The year 1997 constitutes a beak-through for the Scandinavian wolf
population. We had six litters to six different packs in Scandinavia.
Three of them in Värmland and Dalarna. One in southern Dalsland, northern
Bohuslän and adjacent parts of Norway. One east of Oslo and all the way to
the border with Sweden and a little bit east of it. One litter was born in
the northern part of Hedmark in Norway. In the winter of 1997/98 we
estimated the wolf population in Sweden and Norway to at least at 50
animals. There were six packs and three new pairs of wolves which might
possibly have produced offspring in 1998. So far it seems that only six
litters were born in 1998.

Many wolves have been killed since 1983. A few legally, some illegally,
some have just disappeared and since June 1991 about ten have been killed
by cars or trains in Sweden and Norway. One of them was run over
(accidentally) by a car in a suburb of Stockholm and another one in a
suburb of Göteborg.

The populations of prey animals, mainly moose and roe deer, are at present
at a high level. Damages to sheep, cattle etc. are on a very low level.
Luckily enough most of the wolves’ territories are outside areas where
reindeer-management is being conducted.

People’s attitudes towards wolves are rapidly becoming more favourable,
even if there are still a lot of myths and misunderstandings, which need
to be removed. Most of the opposition to wolves is to be found among old
people. A public opinion poll in 1997-98 showed that 46 % out of 2,000
persons questioned want to have more than 500 wolves in Sweden. 56 % were
positive to having wolves near their homes.

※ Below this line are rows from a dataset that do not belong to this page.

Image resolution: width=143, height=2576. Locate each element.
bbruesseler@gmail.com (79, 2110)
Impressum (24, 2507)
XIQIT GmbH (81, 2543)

Most difficult to solve is the conflict with the reindeer-herding Lapps
who, for natural reasons, find it hard to accept wolves, at least without
adequate compensation. Reindeer are kept in a semi-wild condition and left
almost completely unattended most of the year. Therefore they are often
relatively easy prey for wolves.

Many hunters are relatively positive towards wolves but very concerned
about their dogs. Hunters have had a number of dogs killed and wounded by
wolves in the last ten years. This is rapidly becoming a problem.

In all Sweden hunting is very important to many people, mainly as a source
of recreation. In the northern half of the country it is so important that
a great deal of normal industrial and business activity comes to a
standstill during the moose season in the autumn.

The future for the Swedish wolf population looks bright, apart from the
risk of inbreeding depression. All Swedish wolves may be descendants of
the pair that appeared in Värmland in 1982. Immigration from Russia via
Finland is therefore absolutely necessary.